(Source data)
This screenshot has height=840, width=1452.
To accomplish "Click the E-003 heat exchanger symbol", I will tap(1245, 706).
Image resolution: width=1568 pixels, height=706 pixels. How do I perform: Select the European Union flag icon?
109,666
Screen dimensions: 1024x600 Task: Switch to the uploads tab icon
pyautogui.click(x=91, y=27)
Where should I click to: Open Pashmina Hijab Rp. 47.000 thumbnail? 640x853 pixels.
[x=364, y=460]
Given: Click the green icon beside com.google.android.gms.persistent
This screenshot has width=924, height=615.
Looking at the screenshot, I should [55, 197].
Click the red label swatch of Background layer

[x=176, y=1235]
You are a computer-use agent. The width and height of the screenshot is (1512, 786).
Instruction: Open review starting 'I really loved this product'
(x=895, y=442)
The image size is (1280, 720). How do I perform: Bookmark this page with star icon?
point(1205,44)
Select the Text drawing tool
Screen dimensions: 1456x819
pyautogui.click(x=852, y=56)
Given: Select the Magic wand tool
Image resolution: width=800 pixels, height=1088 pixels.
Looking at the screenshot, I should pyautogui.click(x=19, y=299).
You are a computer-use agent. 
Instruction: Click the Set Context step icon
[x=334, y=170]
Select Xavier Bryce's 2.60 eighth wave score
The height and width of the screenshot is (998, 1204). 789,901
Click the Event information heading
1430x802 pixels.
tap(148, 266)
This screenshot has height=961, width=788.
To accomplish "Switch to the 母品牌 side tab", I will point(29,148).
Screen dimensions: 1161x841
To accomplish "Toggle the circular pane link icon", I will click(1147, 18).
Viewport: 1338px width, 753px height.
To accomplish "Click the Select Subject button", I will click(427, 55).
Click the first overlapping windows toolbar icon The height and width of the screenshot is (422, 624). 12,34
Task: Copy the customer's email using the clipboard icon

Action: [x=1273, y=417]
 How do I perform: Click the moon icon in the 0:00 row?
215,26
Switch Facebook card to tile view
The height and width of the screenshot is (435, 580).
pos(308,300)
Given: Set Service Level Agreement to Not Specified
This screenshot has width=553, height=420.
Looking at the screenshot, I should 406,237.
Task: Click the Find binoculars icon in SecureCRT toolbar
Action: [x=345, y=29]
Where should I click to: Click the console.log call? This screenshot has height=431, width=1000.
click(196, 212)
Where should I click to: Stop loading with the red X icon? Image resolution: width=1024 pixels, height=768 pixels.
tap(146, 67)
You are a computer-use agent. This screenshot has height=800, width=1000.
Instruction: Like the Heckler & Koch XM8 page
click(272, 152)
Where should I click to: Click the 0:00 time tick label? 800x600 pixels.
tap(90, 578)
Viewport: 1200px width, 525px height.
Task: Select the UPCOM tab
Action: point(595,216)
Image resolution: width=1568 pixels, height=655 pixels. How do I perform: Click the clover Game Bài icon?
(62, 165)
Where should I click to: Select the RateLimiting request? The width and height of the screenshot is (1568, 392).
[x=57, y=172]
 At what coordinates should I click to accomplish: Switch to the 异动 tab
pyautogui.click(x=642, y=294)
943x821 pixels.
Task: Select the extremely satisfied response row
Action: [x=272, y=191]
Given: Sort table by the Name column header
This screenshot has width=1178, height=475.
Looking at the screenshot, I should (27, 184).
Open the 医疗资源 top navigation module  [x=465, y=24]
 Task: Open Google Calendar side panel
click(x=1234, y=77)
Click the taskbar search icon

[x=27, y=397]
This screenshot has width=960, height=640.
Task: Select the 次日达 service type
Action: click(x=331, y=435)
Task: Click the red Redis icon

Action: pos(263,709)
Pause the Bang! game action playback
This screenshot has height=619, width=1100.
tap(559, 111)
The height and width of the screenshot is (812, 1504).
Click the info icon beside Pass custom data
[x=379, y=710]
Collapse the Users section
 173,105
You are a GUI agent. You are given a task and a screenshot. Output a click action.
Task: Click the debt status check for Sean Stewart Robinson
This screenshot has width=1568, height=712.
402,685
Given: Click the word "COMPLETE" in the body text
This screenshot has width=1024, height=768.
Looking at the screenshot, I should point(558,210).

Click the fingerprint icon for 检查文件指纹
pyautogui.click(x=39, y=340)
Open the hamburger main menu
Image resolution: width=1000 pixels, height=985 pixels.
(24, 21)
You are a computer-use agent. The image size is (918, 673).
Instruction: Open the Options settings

» **Problem requirements**
Report each line above containing the string "will".

» **Solved exercise**
To accomplish "Click the E-003 heat exchanger symbol", I will tap(1245, 706).
To accomplish "Switch to the 母品牌 side tab", I will point(29,148).
To accomplish "Toggle the circular pane link icon", I will click(1147, 18).
To accomplish "Click the Select Subject button", I will click(427, 55).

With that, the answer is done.